カナダのPGWP(ポスト・グラデュエーション・
  ワーク・パミット)を 徹底解説

目次

1.PGWP概要

Post Graduation Work Permit(ポスト・グラデュエーション・ワーク・パミット)とは、カナダ政府指定の学校を卒業した後に就労ビザ(Work Permit)がもらえるという特別なビザです。

就労が可能な期間は基本的には学校に通った期間と同じ。
8ヶ月の学校なら8ヶ月の就労ビザが。
1年の学校なら1年の就労ビザがもらえます。

ただし2年の学校に通った場合には3年間の就労ビザがもらえます。

現地で就労経験を積むことで現地就職から永住までが可能になってきます。

2.PGWPの特徴

一生に一度

PGWPを何回も取得できると思っている方がいますが、PGWP(ポスト・グラデュエーション・ワーク・パミット)が取得できるのは一生に一回だけ。

気軽に使ってしまうと後で後悔します。

本気で現地就職や移住を目指すなら、なるべく長く働けるように講座を選びましょう。

8ヶ月の講座から取得可能

PGWPは8ヶ月~2年間の講座を受講することで取得ができます。

ただ「一生に一度しか取れないビザ」なので、本気で現地就職を目指すなら2年間の講義+3年間の就労を目指しましょう。

8ヶ月の講座を受講した場合には8ヶ月だけしか働けません。

永住権につなげるためには8ヶ月の就労ではとてもハードルが高いため、永住権取得が目的の場合には8ヶ月のPGWPを取得するのはお勧めできません。
では、どんな人が8ヶ月の就労に向いているか、というと「日本での就職を目指す人」です。
日本での就職を目指し、就活に役立てようという場合には海外での就労の経験は効果的なアピールポイントになります。

自分の目的を見極めて、しっかりと計画を立てましょう。

PGWPはオープンワークパミット

まずはオープンワークパミットから説明しましょう。
オープンワークパミットとは、どんな職種で働いてもかまわない。という万能の就労ビザです。

永住権を申請するには、指定された職種で一定期間以上カナダで働く必要があります。
オープンワークパミットであれば、自分の好きな職種で働けるので永住権を得るのに有利な職種を選べます。

申請しただけで働ける

通常のビザは許可が出るまでその効力が発生しません。

就労ビザで言えば、取得できるまで働くことができません。

PGWPに限っては特例として申請したらすぐに週40時間までフルタイムで働くことができます。
これは申請された日からPGWPが承認されたものとみなされるためです。

結婚してるとお得

PGWPのすごいところは、他のビザと違い配偶者やお子さんにも手厚いビザであるところです。

配偶者がいる場合には、その配偶者にも就労ビザが発給されます。
奥さん、旦那さん、どちらかがPGWPを取れば配偶者が同じ期間の就労ビザを得る事ができます。
(ただし、審査に通る必要がありますので確実に取得できるわけではありません。)

この「配偶者の就労ビザ」ですが、こちらもオープンワークパミットです。
なんの仕事をしても良いビザなので、好きな職種で働くことができます。

お子さんがいるとお得

親が1年以上の就労ビザを取った場合、就学年齢(ブリティッシュコロンビア州の場合は5歳から18歳)の子どもは、学校に無償で通うことができます。

学校は公立の学校である必要がありますが、公立であれば小学校・中学校・高校は無償となります。

ただしこの無償化については、最終的には子どもが通う学校を管轄する教育委員会が判断します。

3.PGWP取得の条件

対象校に通うこと

通ってみて実はPGWPの対象校ではなかった、という事例も報告されていて裁判なども起きています。
確実にPGWPの対象校であることを確認してから申し込みましょう。

8ヶ月以上のプログラムに通うこと

最低でも8ヶ月のプログラムに通うことが必要です。

フルタイムの就学であること

いわゆる朝から夕方までの授業があること。
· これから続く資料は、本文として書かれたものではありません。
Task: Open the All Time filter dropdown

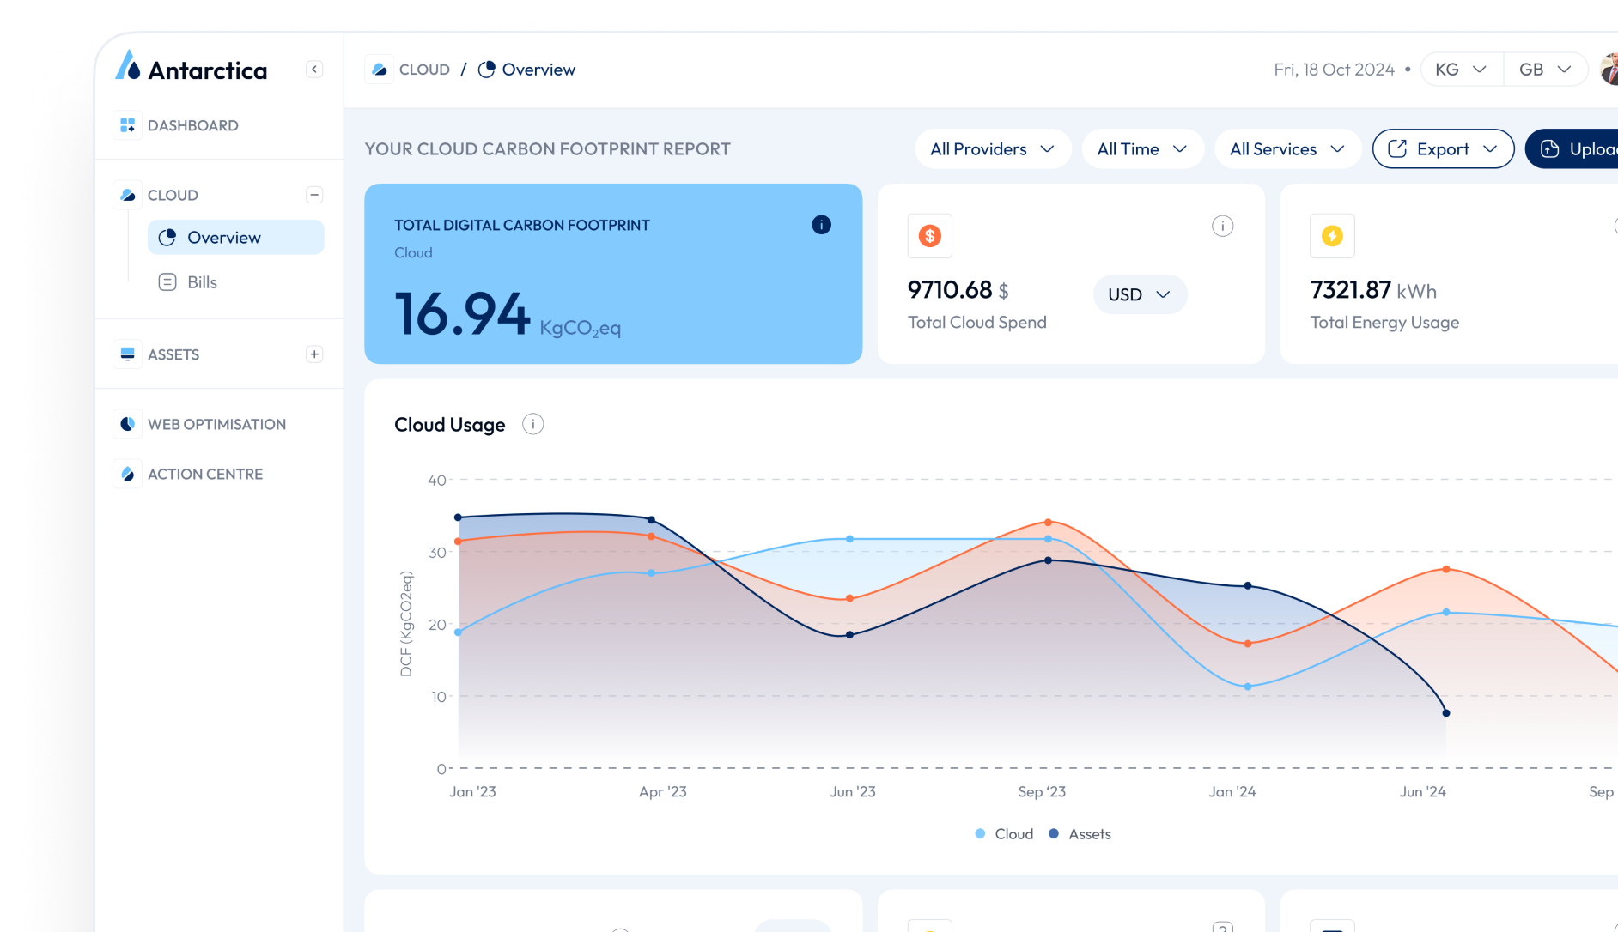Action: tap(1141, 149)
ということですね。

公立のカレッジ・大学・大学院であること

公立の学校でも講座によってPGWPが出せるプログラムとそうでないものがあります。
伸張に見極めましょう。

4.PGWPのハードル

英語力

PGWPが取得できる学校に入学するには高い英語力が求められます。
対象校に入学するために、語学学校に通う必要がある方がほとんどです。
TOEICで800点以上、というのが一つの基準となります。
(入学基準は学校によって異なります)

予算

あるカレッジの例で言うと
1年制でCAN$15,000(日本円で1,275,000円)
2年制でCAN$29,000(日本円で2,465,000円)くらいとなっています。

上記のお値段のほかに生活費などが必要です。
授業のある間でも週に20時間のアルバイトはできますが、それなりに予算が必要となります。